Data for the task
• • • • •
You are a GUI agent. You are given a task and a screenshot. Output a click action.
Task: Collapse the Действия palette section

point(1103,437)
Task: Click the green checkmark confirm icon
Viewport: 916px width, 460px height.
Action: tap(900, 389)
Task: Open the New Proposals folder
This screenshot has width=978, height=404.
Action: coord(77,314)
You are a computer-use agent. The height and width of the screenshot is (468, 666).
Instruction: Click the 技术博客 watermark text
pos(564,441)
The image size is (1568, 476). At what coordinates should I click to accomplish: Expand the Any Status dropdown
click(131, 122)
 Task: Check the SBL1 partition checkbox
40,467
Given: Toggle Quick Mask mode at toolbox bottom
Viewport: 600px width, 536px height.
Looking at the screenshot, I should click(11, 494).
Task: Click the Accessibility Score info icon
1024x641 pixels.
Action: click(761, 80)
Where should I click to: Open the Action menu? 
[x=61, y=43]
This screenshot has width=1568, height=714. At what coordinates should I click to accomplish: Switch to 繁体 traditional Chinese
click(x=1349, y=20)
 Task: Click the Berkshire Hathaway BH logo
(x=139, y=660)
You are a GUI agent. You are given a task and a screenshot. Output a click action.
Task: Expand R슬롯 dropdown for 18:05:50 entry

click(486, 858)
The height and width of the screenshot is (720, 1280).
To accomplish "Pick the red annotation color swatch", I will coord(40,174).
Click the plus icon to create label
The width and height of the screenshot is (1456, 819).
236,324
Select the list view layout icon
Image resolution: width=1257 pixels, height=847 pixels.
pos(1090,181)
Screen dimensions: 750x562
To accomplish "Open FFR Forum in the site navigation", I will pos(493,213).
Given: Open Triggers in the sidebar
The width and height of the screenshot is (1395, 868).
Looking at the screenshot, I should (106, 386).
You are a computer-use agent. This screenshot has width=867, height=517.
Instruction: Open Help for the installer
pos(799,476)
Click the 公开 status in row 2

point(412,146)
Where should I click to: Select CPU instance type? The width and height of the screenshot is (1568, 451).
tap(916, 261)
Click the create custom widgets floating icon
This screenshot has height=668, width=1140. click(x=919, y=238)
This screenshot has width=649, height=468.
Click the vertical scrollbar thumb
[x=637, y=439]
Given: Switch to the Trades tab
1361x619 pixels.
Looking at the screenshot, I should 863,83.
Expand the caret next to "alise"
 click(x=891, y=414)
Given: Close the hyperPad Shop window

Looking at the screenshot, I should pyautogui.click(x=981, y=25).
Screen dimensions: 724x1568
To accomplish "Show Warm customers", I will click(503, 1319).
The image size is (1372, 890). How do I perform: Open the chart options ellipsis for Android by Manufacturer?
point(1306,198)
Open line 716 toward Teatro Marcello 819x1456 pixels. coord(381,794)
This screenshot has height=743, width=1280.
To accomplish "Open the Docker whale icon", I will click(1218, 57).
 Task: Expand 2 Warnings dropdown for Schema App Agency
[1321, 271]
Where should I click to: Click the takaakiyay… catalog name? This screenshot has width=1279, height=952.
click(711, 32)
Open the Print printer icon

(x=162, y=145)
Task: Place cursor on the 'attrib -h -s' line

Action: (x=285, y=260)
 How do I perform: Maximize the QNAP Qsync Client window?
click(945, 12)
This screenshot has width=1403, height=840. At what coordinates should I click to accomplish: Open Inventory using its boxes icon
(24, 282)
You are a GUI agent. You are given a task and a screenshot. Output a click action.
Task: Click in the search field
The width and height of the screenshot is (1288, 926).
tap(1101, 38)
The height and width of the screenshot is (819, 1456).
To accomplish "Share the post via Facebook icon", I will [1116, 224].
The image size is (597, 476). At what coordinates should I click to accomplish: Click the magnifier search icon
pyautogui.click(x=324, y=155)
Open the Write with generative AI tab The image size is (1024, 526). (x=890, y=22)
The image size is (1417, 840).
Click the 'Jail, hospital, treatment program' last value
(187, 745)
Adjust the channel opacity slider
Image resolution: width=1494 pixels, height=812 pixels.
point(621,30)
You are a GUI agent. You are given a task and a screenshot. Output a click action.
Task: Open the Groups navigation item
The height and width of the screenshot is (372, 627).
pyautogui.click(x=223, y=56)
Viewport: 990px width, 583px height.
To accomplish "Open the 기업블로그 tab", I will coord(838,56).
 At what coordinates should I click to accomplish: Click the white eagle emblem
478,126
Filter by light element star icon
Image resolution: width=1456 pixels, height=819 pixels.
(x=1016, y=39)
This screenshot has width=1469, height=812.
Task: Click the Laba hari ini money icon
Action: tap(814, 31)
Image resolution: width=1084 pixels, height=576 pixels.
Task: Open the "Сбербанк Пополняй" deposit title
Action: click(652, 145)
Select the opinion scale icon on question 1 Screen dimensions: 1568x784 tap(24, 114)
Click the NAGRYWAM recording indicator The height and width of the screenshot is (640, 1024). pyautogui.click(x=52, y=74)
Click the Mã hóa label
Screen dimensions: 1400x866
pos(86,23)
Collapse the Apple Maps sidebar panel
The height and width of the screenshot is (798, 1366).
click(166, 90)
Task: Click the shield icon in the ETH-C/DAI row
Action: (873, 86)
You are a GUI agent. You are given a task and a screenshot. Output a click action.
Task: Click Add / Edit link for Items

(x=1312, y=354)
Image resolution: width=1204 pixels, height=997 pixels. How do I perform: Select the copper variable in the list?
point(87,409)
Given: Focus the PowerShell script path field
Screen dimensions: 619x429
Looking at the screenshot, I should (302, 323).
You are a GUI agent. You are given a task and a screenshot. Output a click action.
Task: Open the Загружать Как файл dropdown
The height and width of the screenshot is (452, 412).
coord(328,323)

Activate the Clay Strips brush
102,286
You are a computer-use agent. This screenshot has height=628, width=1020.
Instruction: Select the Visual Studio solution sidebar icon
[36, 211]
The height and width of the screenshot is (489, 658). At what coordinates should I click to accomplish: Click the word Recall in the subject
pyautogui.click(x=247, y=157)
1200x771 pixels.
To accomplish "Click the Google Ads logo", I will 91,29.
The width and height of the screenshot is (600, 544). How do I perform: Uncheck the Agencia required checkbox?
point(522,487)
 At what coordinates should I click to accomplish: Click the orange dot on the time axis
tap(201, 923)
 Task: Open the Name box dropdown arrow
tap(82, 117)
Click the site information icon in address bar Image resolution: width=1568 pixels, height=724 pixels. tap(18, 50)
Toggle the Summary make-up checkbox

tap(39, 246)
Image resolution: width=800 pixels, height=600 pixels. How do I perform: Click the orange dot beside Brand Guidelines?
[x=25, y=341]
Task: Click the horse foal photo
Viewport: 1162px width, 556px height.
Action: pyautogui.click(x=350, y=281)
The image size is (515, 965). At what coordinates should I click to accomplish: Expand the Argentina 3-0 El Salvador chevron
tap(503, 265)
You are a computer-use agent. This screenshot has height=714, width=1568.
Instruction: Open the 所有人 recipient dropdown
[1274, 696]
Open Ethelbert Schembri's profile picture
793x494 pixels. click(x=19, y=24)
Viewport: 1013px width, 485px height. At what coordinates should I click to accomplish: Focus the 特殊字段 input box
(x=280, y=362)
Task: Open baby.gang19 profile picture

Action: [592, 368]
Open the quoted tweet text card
• • • • •
Copy all of the data above line for line, with no changes.

Answer for the task
You are a GUI agent. You are given a task and a screenshot. Output a click action.
Task: Collapse the Действия palette section

point(1103,437)
Task: Click the green checkmark confirm icon
Viewport: 916px width, 460px height.
Action: tap(900, 389)
Task: Open the New Proposals folder
This screenshot has width=978, height=404.
Action: coord(77,314)
You are a computer-use agent. The height and width of the screenshot is (468, 666).
Instruction: Click the 技术博客 watermark text
pos(564,441)
The image size is (1568, 476). At what coordinates should I click to accomplish: Expand the Any Status dropdown
click(131, 122)
 Task: Check the SBL1 partition checkbox
40,467
Given: Toggle Quick Mask mode at toolbox bottom
Viewport: 600px width, 536px height.
Looking at the screenshot, I should click(11, 494).
Task: Click the Accessibility Score info icon
1024x641 pixels.
Action: click(761, 80)
Where should I click to: Open the Action menu? 
[x=61, y=43]
This screenshot has width=1568, height=714. At what coordinates should I click to accomplish: Switch to 繁体 traditional Chinese
click(x=1349, y=20)
 Task: Click the Berkshire Hathaway BH logo
(x=139, y=660)
You are a GUI agent. You are given a task and a screenshot. Output a click action.
Task: Expand R슬롯 dropdown for 18:05:50 entry

click(486, 858)
The height and width of the screenshot is (720, 1280).
To accomplish "Pick the red annotation color swatch", I will coord(40,174).
Click the plus icon to create label
The width and height of the screenshot is (1456, 819).
236,324
Select the list view layout icon
Image resolution: width=1257 pixels, height=847 pixels.
pos(1090,181)
Screen dimensions: 750x562
To accomplish "Open FFR Forum in the site navigation", I will pos(493,213).
Given: Open Triggers in the sidebar
The width and height of the screenshot is (1395, 868).
Looking at the screenshot, I should (106, 386).
You are a computer-use agent. This screenshot has width=867, height=517.
Instruction: Open Help for the installer
pos(799,476)
Click the 公开 status in row 2

point(412,146)
Where should I click to: Select CPU instance type? The width and height of the screenshot is (1568, 451).
tap(916, 261)
Click the create custom widgets floating icon
This screenshot has height=668, width=1140. click(x=919, y=238)
This screenshot has width=649, height=468.
Click the vertical scrollbar thumb
[x=637, y=439]
Given: Switch to the Trades tab
1361x619 pixels.
Looking at the screenshot, I should 863,83.
Expand the caret next to "alise"
 click(x=891, y=414)
Given: Close the hyperPad Shop window

Looking at the screenshot, I should pyautogui.click(x=981, y=25).
Screen dimensions: 724x1568
To accomplish "Show Warm customers", I will click(503, 1319).
The image size is (1372, 890). How do I perform: Open the chart options ellipsis for Android by Manufacturer?
point(1306,198)
Open line 716 toward Teatro Marcello 819x1456 pixels. coord(381,794)
This screenshot has height=743, width=1280.
To accomplish "Open the Docker whale icon", I will click(1218, 57).
 Task: Expand 2 Warnings dropdown for Schema App Agency
[1321, 271]
Where should I click to: Click the takaakiyay… catalog name? This screenshot has width=1279, height=952.
click(711, 32)
Open the Print printer icon

(x=162, y=145)
Task: Place cursor on the 'attrib -h -s' line

Action: (x=285, y=260)
 How do I perform: Maximize the QNAP Qsync Client window?
click(945, 12)
This screenshot has width=1403, height=840. At what coordinates should I click to accomplish: Open Inventory using its boxes icon
(24, 282)
You are a GUI agent. You are given a task and a screenshot. Output a click action.
Task: Click in the search field
The width and height of the screenshot is (1288, 926).
tap(1101, 38)
The height and width of the screenshot is (819, 1456).
To accomplish "Share the post via Facebook icon", I will [1116, 224].
The image size is (597, 476). At what coordinates should I click to accomplish: Click the magnifier search icon
pyautogui.click(x=324, y=155)
Open the Write with generative AI tab The image size is (1024, 526). (x=890, y=22)
The image size is (1417, 840).
Click the 'Jail, hospital, treatment program' last value
(187, 745)
Adjust the channel opacity slider
Image resolution: width=1494 pixels, height=812 pixels.
point(621,30)
You are a GUI agent. You are given a task and a screenshot. Output a click action.
Task: Open the Groups navigation item
The height and width of the screenshot is (372, 627).
pyautogui.click(x=223, y=56)
Viewport: 990px width, 583px height.
To accomplish "Open the 기업블로그 tab", I will coord(838,56).
 At what coordinates should I click to accomplish: Click the white eagle emblem
478,126
Filter by light element star icon
Image resolution: width=1456 pixels, height=819 pixels.
(x=1016, y=39)
This screenshot has width=1469, height=812.
Task: Click the Laba hari ini money icon
Action: tap(814, 31)
Image resolution: width=1084 pixels, height=576 pixels.
Task: Open the "Сбербанк Пополняй" deposit title
Action: click(652, 145)
Select the opinion scale icon on question 1 Screen dimensions: 1568x784 tap(24, 114)
Click the NAGRYWAM recording indicator The height and width of the screenshot is (640, 1024). pyautogui.click(x=52, y=74)
Click the Mã hóa label
Screen dimensions: 1400x866
pos(86,23)
Collapse the Apple Maps sidebar panel
The height and width of the screenshot is (798, 1366).
click(166, 90)
Task: Click the shield icon in the ETH-C/DAI row
Action: (873, 86)
You are a GUI agent. You are given a task and a screenshot. Output a click action.
Task: Click Add / Edit link for Items

(x=1312, y=354)
Image resolution: width=1204 pixels, height=997 pixels. How do I perform: Select the copper variable in the list?
point(87,409)
Given: Focus the PowerShell script path field
Screen dimensions: 619x429
Looking at the screenshot, I should (302, 323).
You are a GUI agent. You are given a task and a screenshot. Output a click action.
Task: Open the Загружать Как файл dropdown
The height and width of the screenshot is (452, 412).
coord(328,323)

Activate the Clay Strips brush
102,286
You are a computer-use agent. This screenshot has height=628, width=1020.
Instruction: Select the Visual Studio solution sidebar icon
[36, 211]
The height and width of the screenshot is (489, 658). At what coordinates should I click to accomplish: Click the word Recall in the subject
pyautogui.click(x=247, y=157)
1200x771 pixels.
To accomplish "Click the Google Ads logo", I will 91,29.
The width and height of the screenshot is (600, 544). How do I perform: Uncheck the Agencia required checkbox?
point(522,487)
 At what coordinates should I click to accomplish: Click the orange dot on the time axis
tap(201, 923)
 Task: Open the Name box dropdown arrow
tap(82, 117)
Click the site information icon in address bar Image resolution: width=1568 pixels, height=724 pixels. tap(18, 50)
Toggle the Summary make-up checkbox

tap(39, 246)
Image resolution: width=800 pixels, height=600 pixels. How do I perform: Click the orange dot beside Brand Guidelines?
[x=25, y=341]
Task: Click the horse foal photo
Viewport: 1162px width, 556px height.
Action: pyautogui.click(x=350, y=281)
The image size is (515, 965). At what coordinates should I click to accomplish: Expand the Argentina 3-0 El Salvador chevron
tap(503, 265)
You are a computer-use agent. This screenshot has height=714, width=1568.
Instruction: Open the 所有人 recipient dropdown
[1274, 696]
Open Ethelbert Schembri's profile picture
793x494 pixels. click(x=19, y=24)
Viewport: 1013px width, 485px height. At what coordinates should I click to accomplish: Focus the 特殊字段 input box
(x=280, y=362)
Task: Open baby.gang19 profile picture

Action: [592, 368]
Open the quoted tweet text card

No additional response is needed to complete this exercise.